Emily Pendergast, who plays customer relations rep Amy, had to forget a whole friendship while building new ones, because she and Bonifer are members of the Groundlings sketch comedy troupe. But even with that prior familiarity, she says the characters they built are what they would metaphorically live and die by.

“I felt like we all were walking around with live grenades,” she says. “But creating characters like Amy is my currency. Finding those nuances. As long as you have truth in who you are, who the people around you are, and you have each other’s backs unconditionally, you can truly make anything work.”

This is where the employee handbook was key. The cast both contributed to it and memorized it so they could trust it as if it were real. “We actually had our cast work on their characters for a couple weeks and then give character presentations to each other,” Szymanski says. “We treated it like a real day at the company. They were giving progress reports for their divisions, but they were character progress reports.”

But none of it would work without the right hero. Coming off season one, which brought Gladden newfound fame and landed him a two-year overall deal with Amazon MGM Studios, the producers faced a tall order again: find someone charismatic, genuine, empathetic and kind. The person couldn’t be well-versed in television, or they might recognize Pendergast from Veep or Bonifer from Kevin Can F**k Himself. They also had to be open to surprises, because getting to the end with someone who can’t laugh at the journey won’t make for a happy ending.

“Our North Star is that the joke is never at their expense,” cocreator and executive producer Lee Eisenberg says. “We never punch down, because they’re very much part of this shared experience.”

The hidden crew of Jury Duty Presents: Company Retreat, including director Jake Szymanski (with walkie-talkie), watches the madness unfold.

Photo Credit: Prime Video

They found their man in a 25-year-old temp worker and dad from Nashville named Anthony Norman. After two seasons, Hatton says he has a clearer idea of the perfect candidate for this show: “Basic empathy and charisma go a long way, but it’s also a degree of self-possession, which is something I’ve thought about a lot, because I’ve come to know both our heroes pretty well over the last few years. Ronald and Anthony both have a lack of personal insecurity that allows them to just receive the world and strangers in good faith and to take people as they come, which is an incredible ability.”

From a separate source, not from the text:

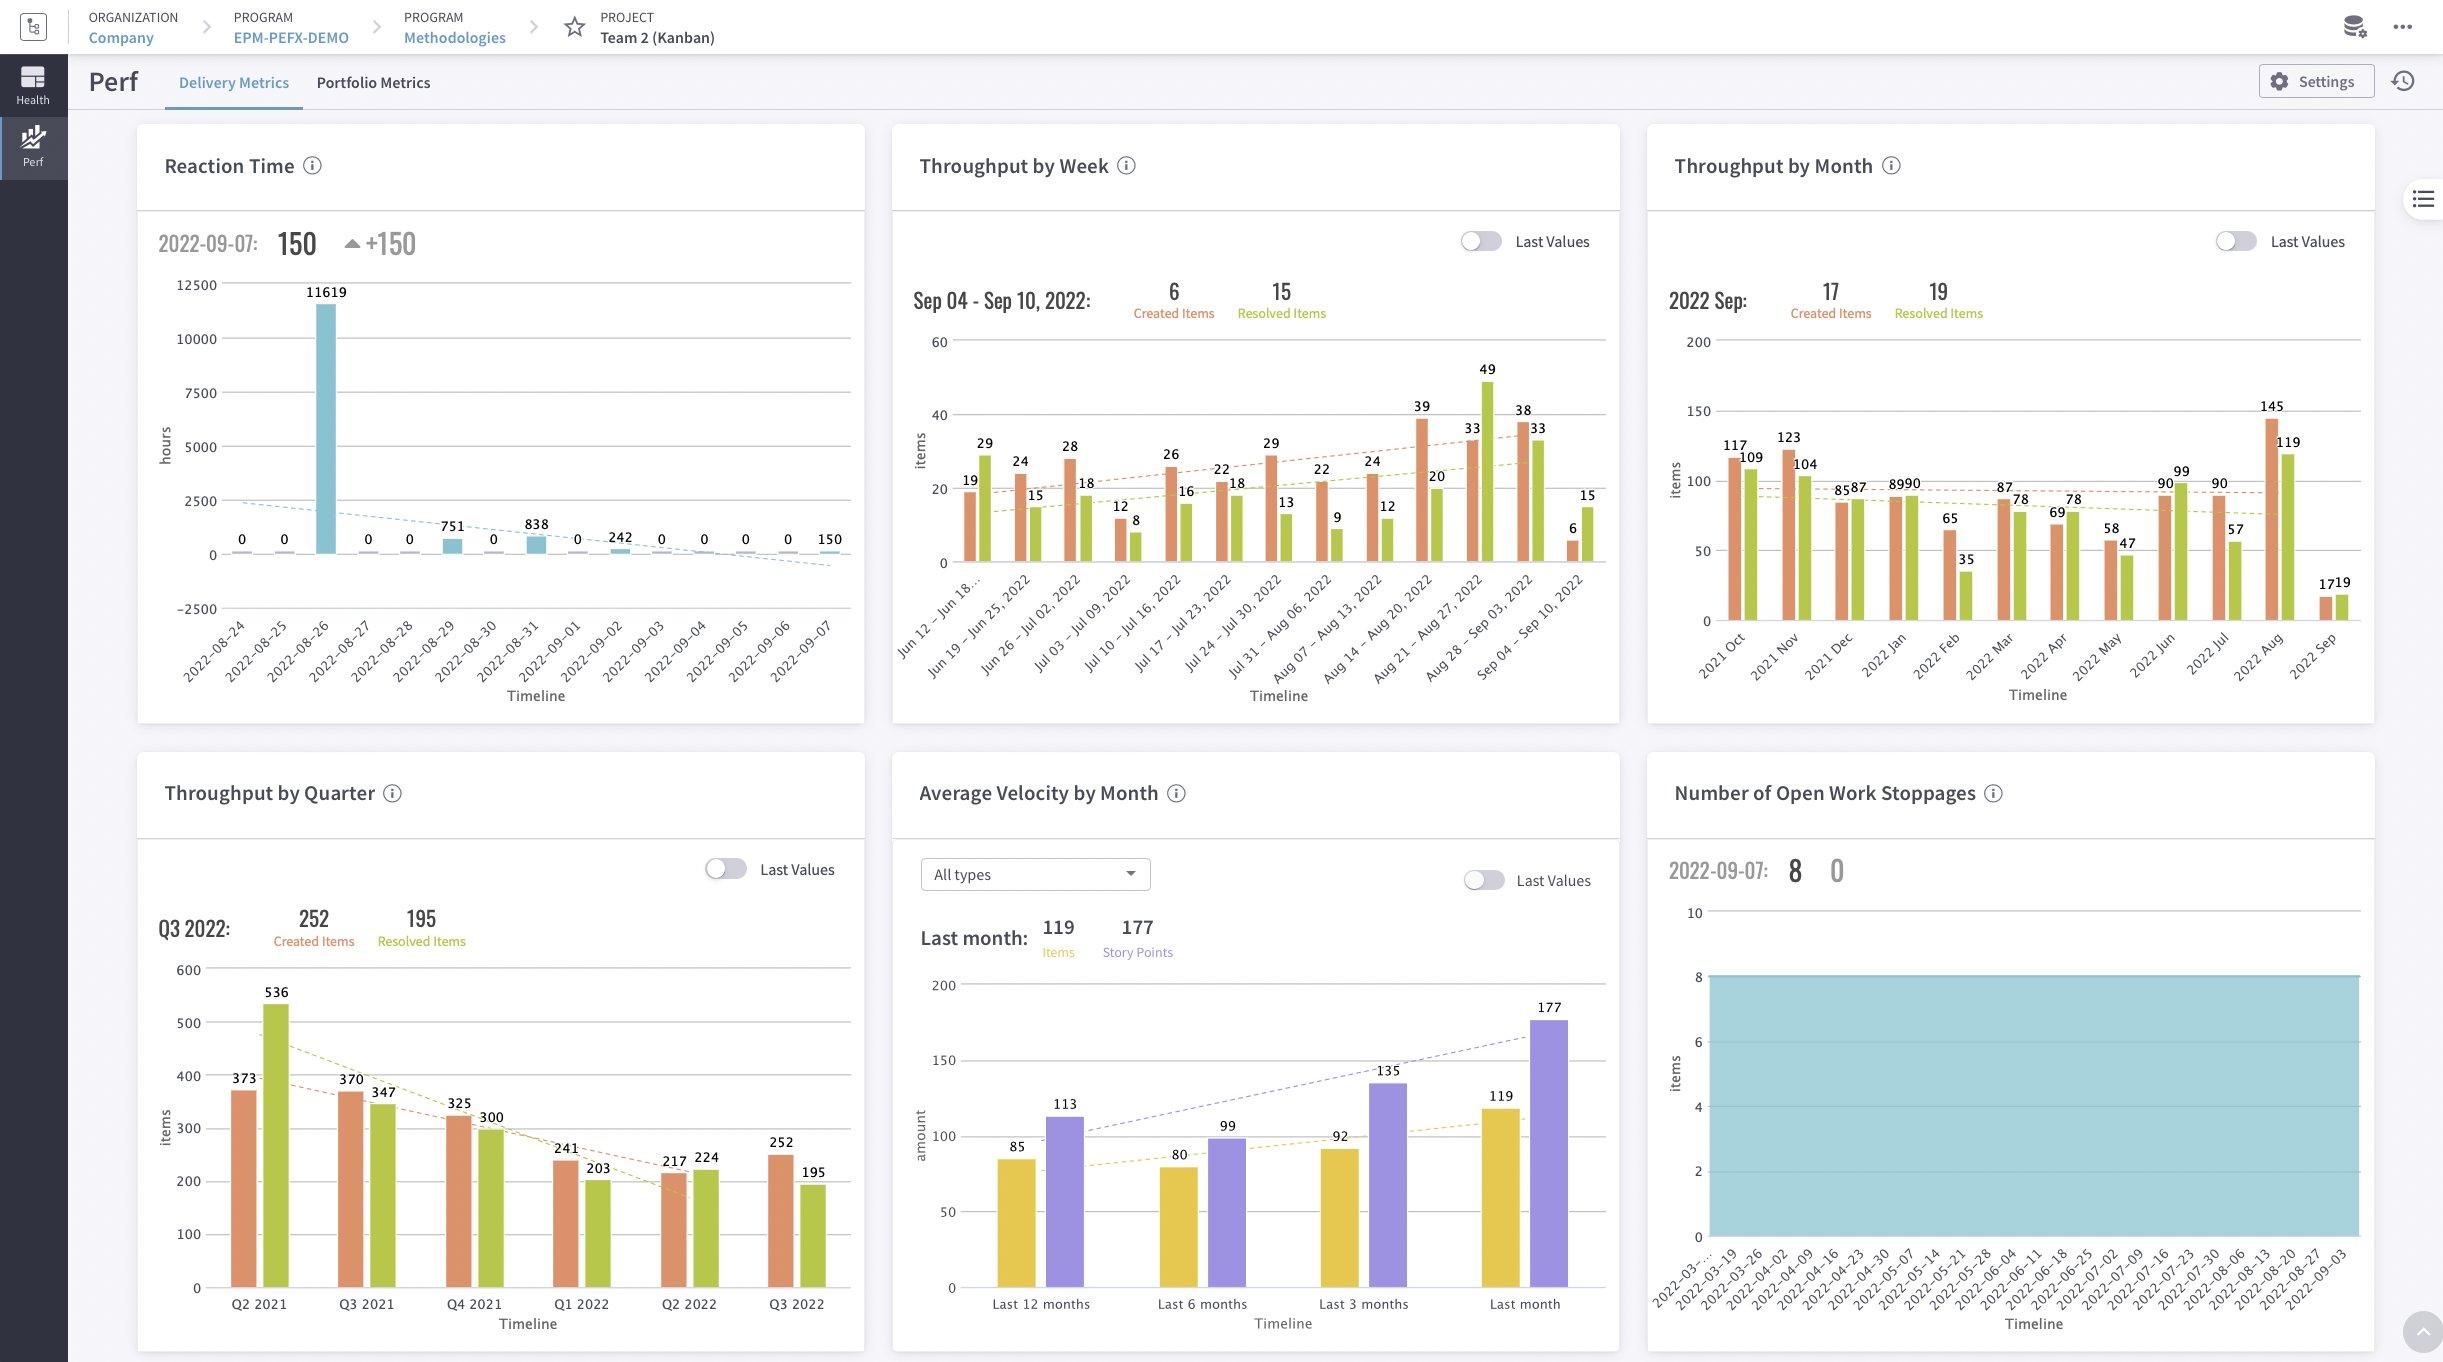Toggle Last Values on Throughput by Month
Viewport: 2443px width, 1362px height.
click(x=2236, y=241)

Norman arrived the day before the company left for its retreat, giving him just enough time to get the lay of the land and the personalities. Over the next week of shenanigans, he admitted in confessionals that he questioned the confluence of weird events, but dismissed any ideas it might be fake because even TV isn’t this outlandish.

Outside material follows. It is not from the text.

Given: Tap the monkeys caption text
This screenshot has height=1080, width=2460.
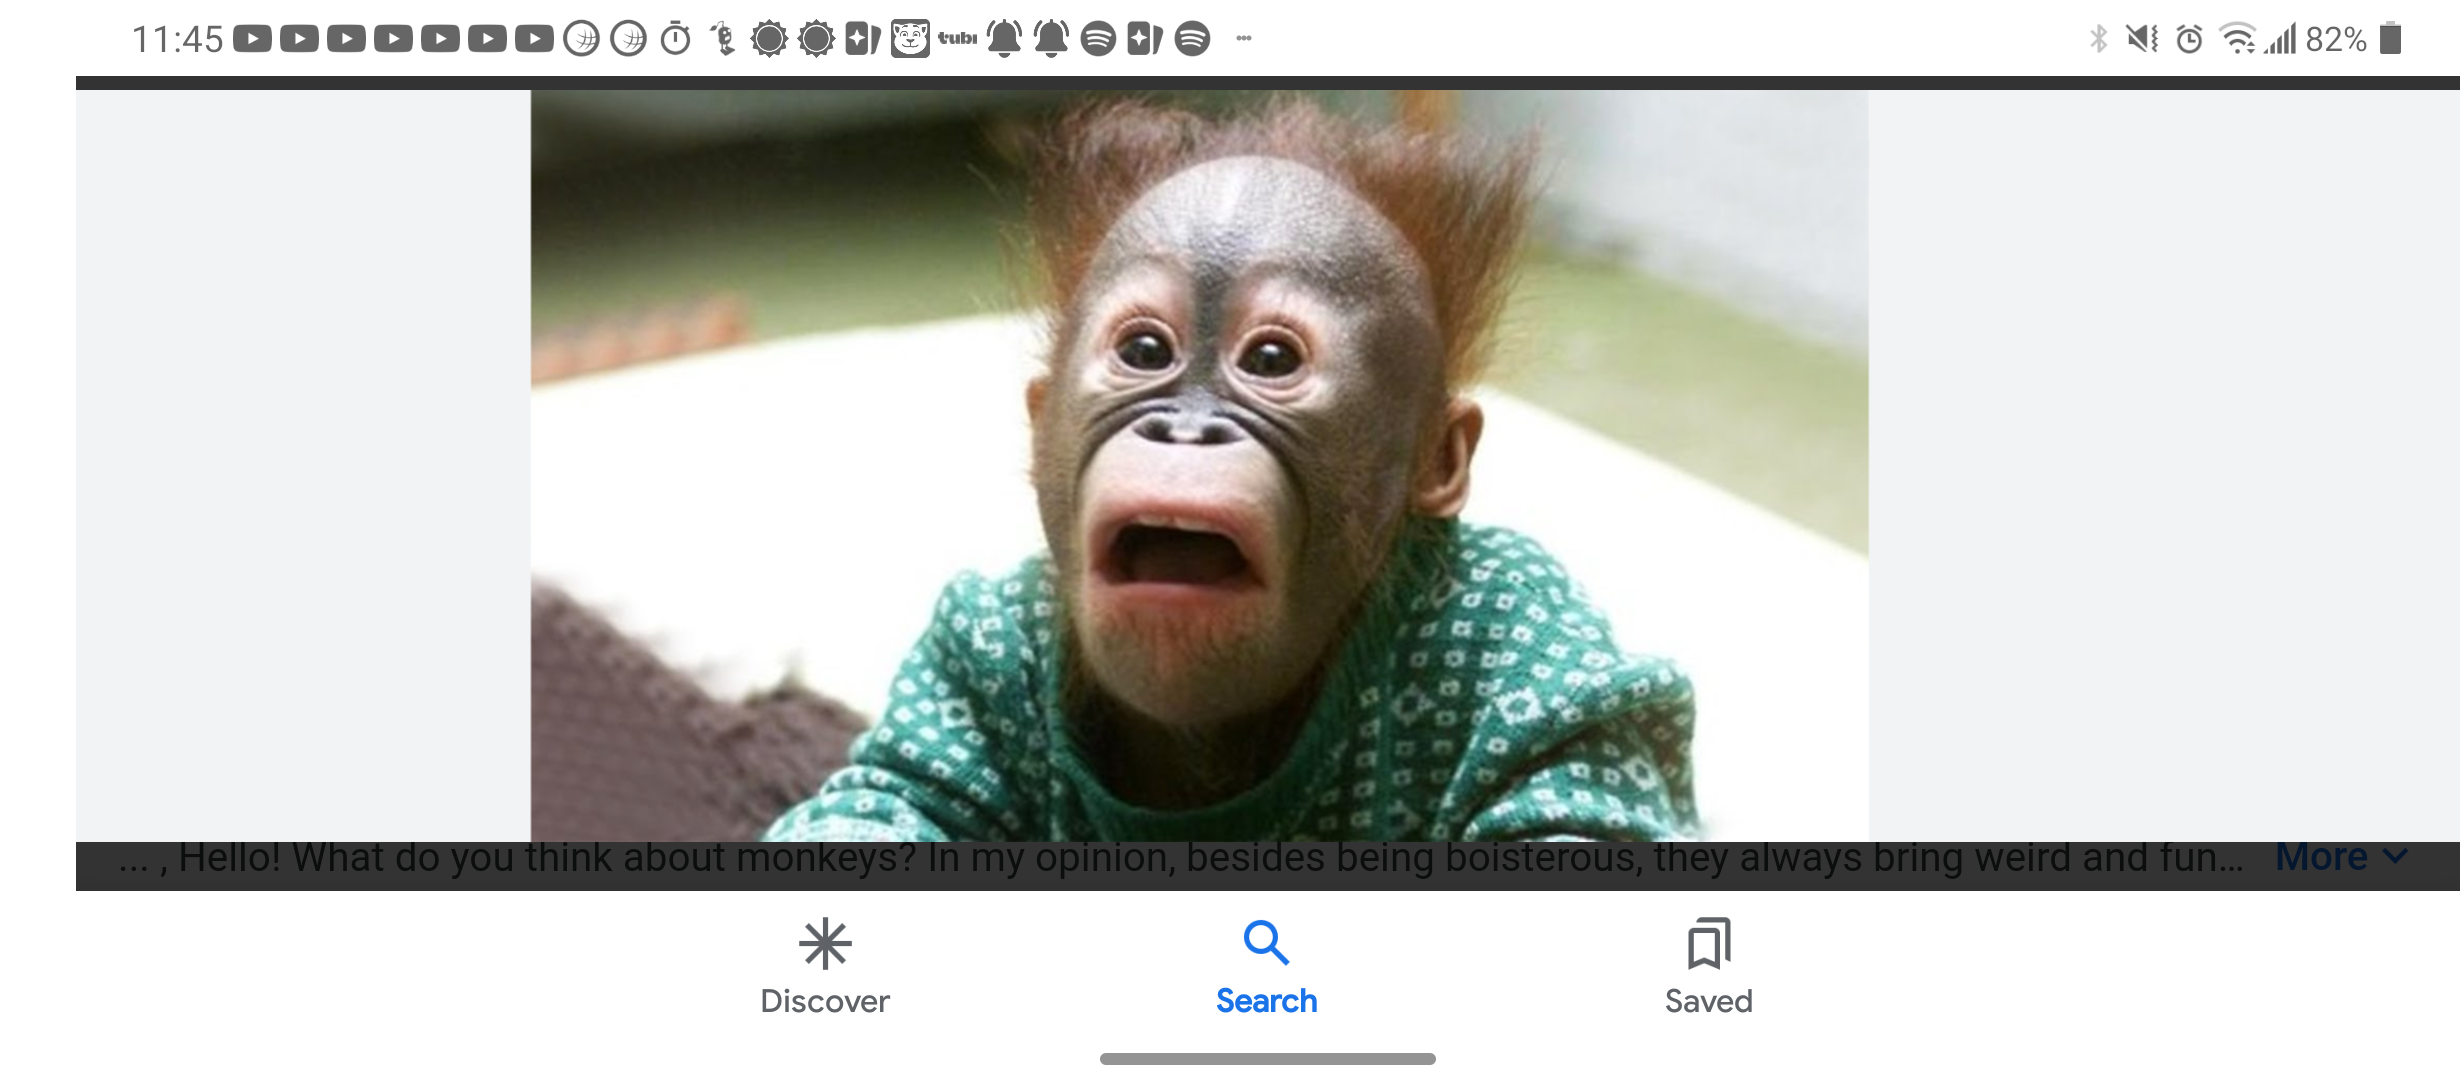Looking at the screenshot, I should click(x=1180, y=858).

“It’s hard to let your mind go there for too long,” Norman says. “But at the same time, the amount of detail that went into making this world around me is what always convinced me it was real.”

From the first day at Oak Canyon Ranch in Agoura, California, Norman took his job (assistant to HR manager Kevin Gomez, played by Ryan Perez) very seriously; he became a support system for every single employee, in a way that took the actors by surprise. On the first day, Kevin enlisted Norman’s help to propose to Amy, despite having never even asked her out on a date. The cringe-worthy scene imploded as planned and sent Kevin fleeing and his temp with a choice — follow your boss and bail or stay and do the job. Spoiler alert: He stayed.

“That was one of those early clarifying ideas to crystallize who Anthony is and what he came for,” Szymanski says. “It’s part of Anthony’s nature. He’s all about being a team player and doing what he can to help and trying to do the right thing. Him staying let us know early that we had the right guy.”